Wingate was thoughtful for a moment or two. They both heard the opening of a heavy door down below, the hailing of a taxi by the butler, and Dredlinton's voice in the street.
"Is that your husband going?" he enquired.
She nodded.
"Then I am going to make a most singular request," he said. "I am going to ask you whether you would show me over the portion of the house which you used as a hospital."
CHAPTER VIII
Wingate returned to his rooms at the Milan about eleven o'clock that evening, to find Roger Kendrick, Maurice White and the Honourable Jimmy Wilshaw stretched out in his most comfortable chairs, drinking whiskies and sodas and smoking cigarettes.
"Welcome!" he exclaimed, smiling upon them from the threshold. "Are you all here? Is there any one I forgot to invite?"

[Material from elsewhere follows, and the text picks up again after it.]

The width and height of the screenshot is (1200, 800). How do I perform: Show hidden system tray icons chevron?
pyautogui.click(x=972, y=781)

"The man's tone is inhospitable," the Honourable Jimmy murmured, showing no inclination to rise.
"I decline to apologise," Kendrick said. "The fact of it is, we're here for your good, Wingate. We are here to see that you do not die of ennui and loneliness in this stony-hearted city."
"In other words," Maurice White chimed in, "we are here to take you to the great supper-party."
"Well, I'm glad to hear about it," Wingate declared, giving his coat and hat to the valet who had followed him in. "Why don't you fellows sit down and have a drink?"
"My dear fellow," Kendrick sighed, "sarcasm does not become you. We are all drinking--your whisky. Also, I believe, smoking your cigarettes. Your servant--admirable fellow, that--absolutely forced them upon us--wouldn't take 'no.' And indeed, why should we refuse? We have come to offer you rivers of champagne, cigars of abnormal length, and the lips of the fairest houris in London. In other words, Sir Frederick Houstley, steel magnate of Sheffield, is giving a supper party to the world, and our instructions are to convey you there by force or persuasion, drunk or sober, sleepy or wide awake."
"I accept your cordial invitation," Wingate said, mixing himself a whisky and soda. "At what time does the fight commence?"
"Forthwith," Kendrick announced. "We sally forth from here to the Arcadian Rooms, situated in this building. Afterwards we make merry.
John, my boy," he went on, "you have the air of a man who has drunk deep already to-night of the waters of happiness. Exactly where did you dine?"
"In Utopia," Wingate answered. "According to you, I am to sup in fairyland."